_About this exercise_
The entries shown below are to be printed in full, unaltered.

_Information_

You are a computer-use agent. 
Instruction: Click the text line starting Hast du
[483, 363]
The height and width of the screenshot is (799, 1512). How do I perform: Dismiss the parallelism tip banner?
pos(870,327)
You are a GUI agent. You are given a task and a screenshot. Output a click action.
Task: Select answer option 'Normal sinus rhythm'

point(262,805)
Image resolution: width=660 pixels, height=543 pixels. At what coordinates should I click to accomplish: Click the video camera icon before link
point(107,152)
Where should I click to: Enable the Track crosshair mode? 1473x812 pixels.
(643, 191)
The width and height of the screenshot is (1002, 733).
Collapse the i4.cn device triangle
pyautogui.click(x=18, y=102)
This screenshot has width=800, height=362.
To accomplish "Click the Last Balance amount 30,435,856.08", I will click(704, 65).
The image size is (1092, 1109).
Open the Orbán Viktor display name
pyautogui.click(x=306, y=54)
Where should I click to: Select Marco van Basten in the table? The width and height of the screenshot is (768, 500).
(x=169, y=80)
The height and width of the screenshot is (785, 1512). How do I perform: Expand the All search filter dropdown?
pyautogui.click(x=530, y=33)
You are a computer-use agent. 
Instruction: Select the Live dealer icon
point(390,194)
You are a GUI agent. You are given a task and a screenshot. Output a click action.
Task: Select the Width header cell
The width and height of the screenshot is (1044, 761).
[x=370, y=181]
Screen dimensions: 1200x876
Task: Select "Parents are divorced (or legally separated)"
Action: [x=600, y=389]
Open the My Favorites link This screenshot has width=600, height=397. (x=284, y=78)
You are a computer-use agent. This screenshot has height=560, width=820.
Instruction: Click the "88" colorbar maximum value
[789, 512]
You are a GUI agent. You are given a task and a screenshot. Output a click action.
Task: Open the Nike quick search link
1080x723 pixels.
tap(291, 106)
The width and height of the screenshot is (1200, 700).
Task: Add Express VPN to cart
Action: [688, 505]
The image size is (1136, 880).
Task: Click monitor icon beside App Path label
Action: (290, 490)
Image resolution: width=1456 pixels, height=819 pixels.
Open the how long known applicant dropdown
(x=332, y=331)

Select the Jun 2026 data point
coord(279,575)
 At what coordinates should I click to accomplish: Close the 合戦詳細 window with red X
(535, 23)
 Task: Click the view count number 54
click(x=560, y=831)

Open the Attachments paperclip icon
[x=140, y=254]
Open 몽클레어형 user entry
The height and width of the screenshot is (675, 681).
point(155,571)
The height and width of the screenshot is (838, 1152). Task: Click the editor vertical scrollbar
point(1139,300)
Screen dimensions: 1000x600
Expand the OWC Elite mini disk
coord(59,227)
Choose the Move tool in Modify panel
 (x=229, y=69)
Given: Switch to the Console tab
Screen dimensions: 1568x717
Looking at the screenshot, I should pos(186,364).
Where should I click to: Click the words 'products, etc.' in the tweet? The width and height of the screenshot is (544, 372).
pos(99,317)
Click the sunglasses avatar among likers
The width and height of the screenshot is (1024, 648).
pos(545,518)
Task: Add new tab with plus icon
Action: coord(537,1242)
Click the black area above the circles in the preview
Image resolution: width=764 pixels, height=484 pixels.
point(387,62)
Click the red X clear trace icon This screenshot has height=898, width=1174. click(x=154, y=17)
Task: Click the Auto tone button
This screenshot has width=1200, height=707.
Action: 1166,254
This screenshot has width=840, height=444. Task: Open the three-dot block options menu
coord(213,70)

_Solution to the exercise_
You are a computer-use agent. 
Instruction: Click the text line starting Hast du
[483, 363]
The height and width of the screenshot is (799, 1512). How do I perform: Dismiss the parallelism tip banner?
pos(870,327)
You are a GUI agent. You are given a task and a screenshot. Output a click action.
Task: Select answer option 'Normal sinus rhythm'

point(262,805)
Image resolution: width=660 pixels, height=543 pixels. At what coordinates should I click to accomplish: Click the video camera icon before link
point(107,152)
Where should I click to: Enable the Track crosshair mode? 1473x812 pixels.
(643, 191)
The width and height of the screenshot is (1002, 733).
Collapse the i4.cn device triangle
pyautogui.click(x=18, y=102)
This screenshot has width=800, height=362.
To accomplish "Click the Last Balance amount 30,435,856.08", I will click(704, 65).
The image size is (1092, 1109).
Open the Orbán Viktor display name
pyautogui.click(x=306, y=54)
Where should I click to: Select Marco van Basten in the table? The width and height of the screenshot is (768, 500).
(x=169, y=80)
The height and width of the screenshot is (785, 1512). How do I perform: Expand the All search filter dropdown?
pyautogui.click(x=530, y=33)
You are a computer-use agent. 
Instruction: Select the Live dealer icon
point(390,194)
You are a GUI agent. You are given a task and a screenshot. Output a click action.
Task: Select the Width header cell
The width and height of the screenshot is (1044, 761).
[x=370, y=181]
Screen dimensions: 1200x876
Task: Select "Parents are divorced (or legally separated)"
Action: [x=600, y=389]
Open the My Favorites link This screenshot has width=600, height=397. (x=284, y=78)
You are a computer-use agent. This screenshot has height=560, width=820.
Instruction: Click the "88" colorbar maximum value
[789, 512]
You are a GUI agent. You are given a task and a screenshot. Output a click action.
Task: Open the Nike quick search link
1080x723 pixels.
tap(291, 106)
The width and height of the screenshot is (1200, 700).
Task: Add Express VPN to cart
Action: [688, 505]
The image size is (1136, 880).
Task: Click monitor icon beside App Path label
Action: (290, 490)
Image resolution: width=1456 pixels, height=819 pixels.
Open the how long known applicant dropdown
(x=332, y=331)

Select the Jun 2026 data point
coord(279,575)
 At what coordinates should I click to accomplish: Close the 合戦詳細 window with red X
(535, 23)
 Task: Click the view count number 54
click(x=560, y=831)

Open the Attachments paperclip icon
[x=140, y=254]
Open 몽클레어형 user entry
The height and width of the screenshot is (675, 681).
point(155,571)
The height and width of the screenshot is (838, 1152). Task: Click the editor vertical scrollbar
point(1139,300)
Screen dimensions: 1000x600
Expand the OWC Elite mini disk
coord(59,227)
Choose the Move tool in Modify panel
 (x=229, y=69)
Given: Switch to the Console tab
Screen dimensions: 1568x717
Looking at the screenshot, I should pos(186,364).
Where should I click to: Click the words 'products, etc.' in the tweet? The width and height of the screenshot is (544, 372).
pos(99,317)
Click the sunglasses avatar among likers
The width and height of the screenshot is (1024, 648).
pos(545,518)
Task: Add new tab with plus icon
Action: coord(537,1242)
Click the black area above the circles in the preview
Image resolution: width=764 pixels, height=484 pixels.
point(387,62)
Click the red X clear trace icon This screenshot has height=898, width=1174. click(x=154, y=17)
Task: Click the Auto tone button
This screenshot has width=1200, height=707.
Action: 1166,254
This screenshot has width=840, height=444. Task: Open the three-dot block options menu
coord(213,70)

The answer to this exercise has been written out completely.